Start
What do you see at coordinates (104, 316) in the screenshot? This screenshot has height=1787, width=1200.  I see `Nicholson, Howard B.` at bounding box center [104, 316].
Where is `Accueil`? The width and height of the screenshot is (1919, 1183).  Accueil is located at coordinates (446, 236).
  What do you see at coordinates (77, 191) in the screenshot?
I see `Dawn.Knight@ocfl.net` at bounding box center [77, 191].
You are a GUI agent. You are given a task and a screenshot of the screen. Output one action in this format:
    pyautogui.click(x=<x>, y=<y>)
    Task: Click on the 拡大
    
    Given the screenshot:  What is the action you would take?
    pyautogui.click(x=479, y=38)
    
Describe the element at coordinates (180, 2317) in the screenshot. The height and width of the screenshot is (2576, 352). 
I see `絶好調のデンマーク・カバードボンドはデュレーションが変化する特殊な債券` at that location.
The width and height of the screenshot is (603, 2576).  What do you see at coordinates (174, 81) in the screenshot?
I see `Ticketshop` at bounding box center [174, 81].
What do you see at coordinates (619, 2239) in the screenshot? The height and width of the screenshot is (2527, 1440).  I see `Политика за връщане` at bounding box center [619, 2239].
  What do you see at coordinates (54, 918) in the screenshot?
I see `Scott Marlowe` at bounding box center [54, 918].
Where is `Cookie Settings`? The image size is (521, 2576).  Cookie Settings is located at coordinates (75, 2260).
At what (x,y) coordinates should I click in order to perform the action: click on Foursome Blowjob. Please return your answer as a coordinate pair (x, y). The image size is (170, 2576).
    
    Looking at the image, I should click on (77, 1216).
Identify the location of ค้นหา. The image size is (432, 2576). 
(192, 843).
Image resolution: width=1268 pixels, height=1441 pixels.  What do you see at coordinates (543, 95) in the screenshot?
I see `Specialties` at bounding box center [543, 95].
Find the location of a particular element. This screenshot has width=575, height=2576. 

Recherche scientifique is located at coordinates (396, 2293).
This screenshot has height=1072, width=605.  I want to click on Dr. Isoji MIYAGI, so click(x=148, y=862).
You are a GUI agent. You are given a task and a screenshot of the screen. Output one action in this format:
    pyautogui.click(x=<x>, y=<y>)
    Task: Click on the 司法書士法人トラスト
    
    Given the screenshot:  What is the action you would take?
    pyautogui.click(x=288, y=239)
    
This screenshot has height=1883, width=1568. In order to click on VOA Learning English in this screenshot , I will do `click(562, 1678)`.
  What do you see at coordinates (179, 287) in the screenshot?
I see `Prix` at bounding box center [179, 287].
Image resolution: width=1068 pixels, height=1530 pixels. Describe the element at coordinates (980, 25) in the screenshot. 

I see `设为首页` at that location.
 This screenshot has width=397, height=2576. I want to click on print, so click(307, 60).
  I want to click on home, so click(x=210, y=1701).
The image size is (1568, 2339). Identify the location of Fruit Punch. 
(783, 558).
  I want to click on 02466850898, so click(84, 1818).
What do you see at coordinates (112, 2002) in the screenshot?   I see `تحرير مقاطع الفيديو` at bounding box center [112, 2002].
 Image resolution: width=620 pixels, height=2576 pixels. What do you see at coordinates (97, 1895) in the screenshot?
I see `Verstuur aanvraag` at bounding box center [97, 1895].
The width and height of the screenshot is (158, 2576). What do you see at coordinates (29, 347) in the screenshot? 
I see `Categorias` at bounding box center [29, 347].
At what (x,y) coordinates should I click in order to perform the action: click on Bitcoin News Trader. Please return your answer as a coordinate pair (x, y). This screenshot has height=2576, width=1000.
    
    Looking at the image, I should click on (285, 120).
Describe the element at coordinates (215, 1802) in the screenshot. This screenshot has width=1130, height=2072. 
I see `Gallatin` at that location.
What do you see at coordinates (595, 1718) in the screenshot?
End
Short exercise:
Change "The image size is" to "The screen size is" throughout the lines above, keeping all other text the same.

Solution for this exercise:
What do you see at coordinates (104, 316) in the screenshot? This screenshot has height=1787, width=1200.  I see `Nicholson, Howard B.` at bounding box center [104, 316].
Where is `Accueil`? The width and height of the screenshot is (1919, 1183).  Accueil is located at coordinates (446, 236).
  What do you see at coordinates (77, 191) in the screenshot?
I see `Dawn.Knight@ocfl.net` at bounding box center [77, 191].
You are a GUI agent. You are given a task and a screenshot of the screen. Output one action in this format:
    pyautogui.click(x=<x>, y=<y>)
    Task: Click on the 拡大
    
    Given the screenshot:  What is the action you would take?
    pyautogui.click(x=479, y=38)
    
Describe the element at coordinates (180, 2317) in the screenshot. The height and width of the screenshot is (2576, 352). 
I see `絶好調のデンマーク・カバードボンドはデュレーションが変化する特殊な債券` at that location.
The width and height of the screenshot is (603, 2576).  What do you see at coordinates (174, 81) in the screenshot?
I see `Ticketshop` at bounding box center [174, 81].
What do you see at coordinates (619, 2239) in the screenshot? The height and width of the screenshot is (2527, 1440).  I see `Политика за връщане` at bounding box center [619, 2239].
  What do you see at coordinates (54, 918) in the screenshot?
I see `Scott Marlowe` at bounding box center [54, 918].
Where is `Cookie Settings`? The screen size is (521, 2576).  Cookie Settings is located at coordinates (75, 2260).
At what (x,y) coordinates should I click in order to perform the action: click on Foursome Blowjob. Please return your answer as a coordinate pair (x, y). The screen size is (170, 2576).
    
    Looking at the image, I should click on (77, 1216).
Identify the location of ค้นหา. The screen size is (432, 2576). 
(192, 843).
Image resolution: width=1268 pixels, height=1441 pixels.  What do you see at coordinates (543, 95) in the screenshot?
I see `Specialties` at bounding box center [543, 95].
Find the location of a particular element. This screenshot has width=575, height=2576. 

Recherche scientifique is located at coordinates (396, 2293).
This screenshot has height=1072, width=605.  I want to click on Dr. Isoji MIYAGI, so click(x=148, y=862).
You are a GUI agent. You are given a task and a screenshot of the screen. Output one action in this format:
    pyautogui.click(x=<x>, y=<y>)
    Task: Click on the 司法書士法人トラスト
    
    Given the screenshot:  What is the action you would take?
    pyautogui.click(x=288, y=239)
    
This screenshot has height=1883, width=1568. In order to click on VOA Learning English in this screenshot , I will do `click(562, 1678)`.
  What do you see at coordinates (179, 287) in the screenshot?
I see `Prix` at bounding box center [179, 287].
Image resolution: width=1068 pixels, height=1530 pixels. Describe the element at coordinates (980, 25) in the screenshot. 

I see `设为首页` at that location.
 This screenshot has width=397, height=2576. I want to click on print, so click(307, 60).
  I want to click on home, so click(x=210, y=1701).
The screen size is (1568, 2339). Identify the location of Fruit Punch. 
(783, 558).
  I want to click on 02466850898, so click(84, 1818).
What do you see at coordinates (112, 2002) in the screenshot?   I see `تحرير مقاطع الفيديو` at bounding box center [112, 2002].
 Image resolution: width=620 pixels, height=2576 pixels. What do you see at coordinates (97, 1895) in the screenshot?
I see `Verstuur aanvraag` at bounding box center [97, 1895].
The width and height of the screenshot is (158, 2576). What do you see at coordinates (29, 347) in the screenshot? 
I see `Categorias` at bounding box center [29, 347].
At what (x,y) coordinates should I click in order to perform the action: click on Bitcoin News Trader. Please return your answer as a coordinate pair (x, y). This screenshot has height=2576, width=1000.
    
    Looking at the image, I should click on (285, 120).
Describe the element at coordinates (215, 1802) in the screenshot. This screenshot has width=1130, height=2072. 
I see `Gallatin` at that location.
What do you see at coordinates (595, 1718) in the screenshot?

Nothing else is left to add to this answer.